De uitdaging bij het ontwerpen van ONN's is dat de ontwerpbeperkingen aanzienlijk verschillen van die van hun digitale tegenhangers. In tegenstelling tot digitale neurale netwerken kunnen optische netwerken niet veel lagen van verwerkingsstappen stapelen.

“Een optische ‘laag’ is een fysiek object”, legt ARCNL-groepsleider Lyuba Amitonova uit, “en aangezien licht zich meestal lineair gedraagt, voegt het stapelen van meer optische lagen zonder sterke niet-lineaire elementen ertussen geen extra intelligentie toe.” En omdat een ONN dat op een computer is ontworpen uiteindelijk in de echte wereld moet worden gebouwd, kunnen zelfs kleine onvolkomenheden de theoretische prestaties ervan verminderen. Een aantrekkelijk alternatief is om het ONN fysiek te trainen, met echt licht in plaats van simulaties. Maar dit is moeilijk. Optische systemen kunnen niet gemakkelijk het ‘backpropagation-algoritme’ implementeren, de methode die digitale netwerken gebruiken om van hun fouten te leren en daarmee de hoeksteen van machine learning. En het toevoegen van schakelende optische elementen om stapsgewijze verwerking te creëren, leidt tot nog meer verlies en complexiteit. Daarom moest het antwoord worden gevonden in veel eenvoudigere neurale netwerken, met slechts één enkele laag.

Een proefproject?

Dit brengt ons bij het gezamenlijke project van CWI, ARCNL en Photosynthetic. Het proefproject bracht de wiskundige en computationele kennis van Tristan van Leeuwen en Vladyslav Andriiashen van CWI samen met de expertise op het gebied van optische fysica van Lyuba Amitonova, Jacob Kraciuk en Maximillian Lipp van ARCNL en de microfabricagemogelijkheden van Alexander Kostenko van Photosynthetic. Zoals CWI-postdoctoraal onderzoeker Vlad zei, terwijl hij naar het scherm wees: “Soms heb je alleen maar vier punten nodig.” Het resultaat van dit drie maanden durende rollercoasterproject was een fysieke proof-of-principle ONN. Het team trainde eerst een CNN met één laag digitaal in een simulatie van de optische opstelling en bouwde vervolgens de optische tegenhanger met behulp van een ruimtelijke lichtmodulator (SLM). Na zorgvuldige afstemming kon de opstelling cijfers classificeren.
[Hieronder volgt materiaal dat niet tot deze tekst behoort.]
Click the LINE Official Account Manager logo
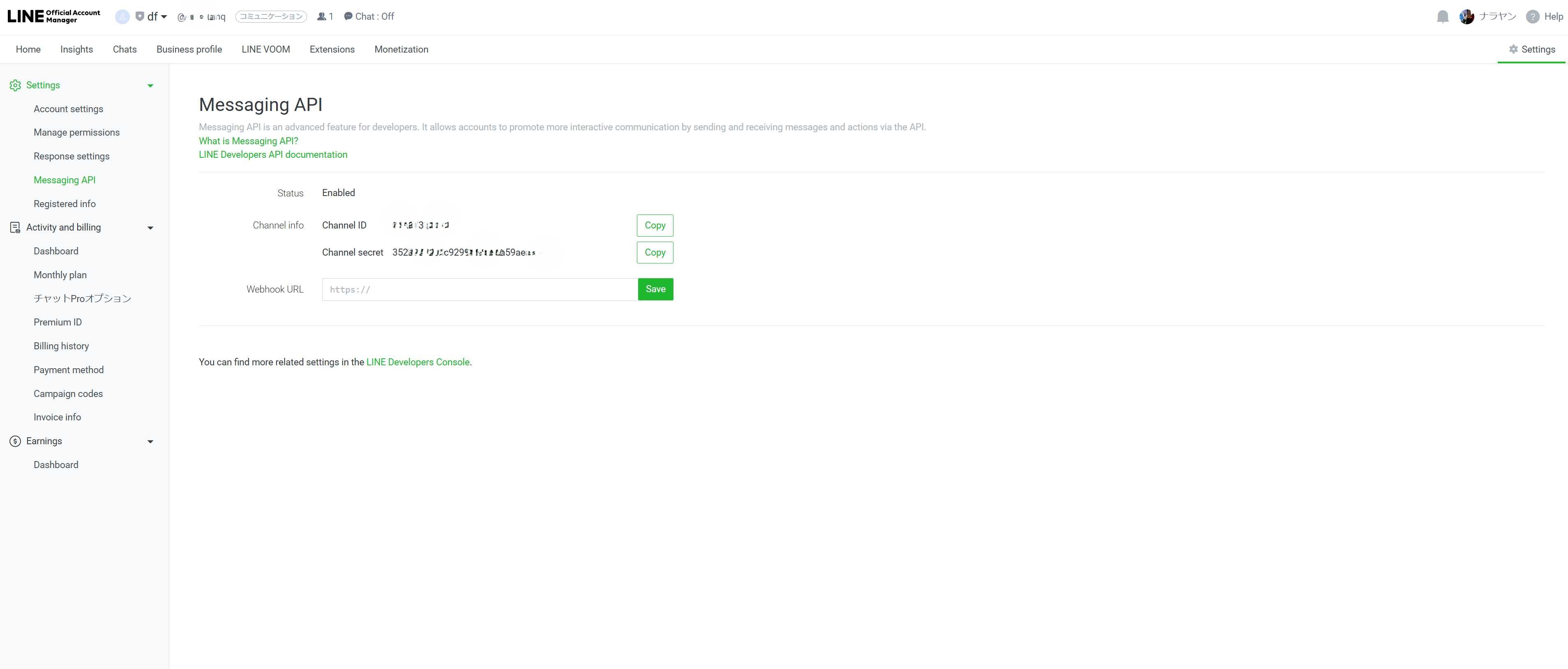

De vier stippen op het scherm gaven aan dat de optische ‘lens’ het cijfer 3 betrouwbaar kon onderscheiden van andere cijfers. Er werden stippen boven en onder weergegeven als de invoer een ‘3’ was en stippen links en rechts als het een ander cijfer was.

Veel waardevoller dan de 4 stippen was echter dat het project een glimp liet zien van de toekomst, waarin de grenzen tussen hardware en berekeningen, en natuurkunde en wiskunde vervagen... zoals 4 stippen die één samenhangend beeld vormen. Stel je voor wat grootschalige ONN's in de toekomst zouden kunnen betekenen: datacenters die AI sneller en met een fractie van de elektriciteit draaien, slimme apparaten die taken uitvoeren zonder energieverslindende chips en autonome voertuigen en drones die onmiddellijke beslissingen nemen met behulp van razendsnelle berekeningen. Om deze visie te realiseren is echter meer onderzoek nodig. En daarvoor is een team van experts uit alle vier de vakgebieden nodig: wiskunde, natuurkunde, informatica en productie.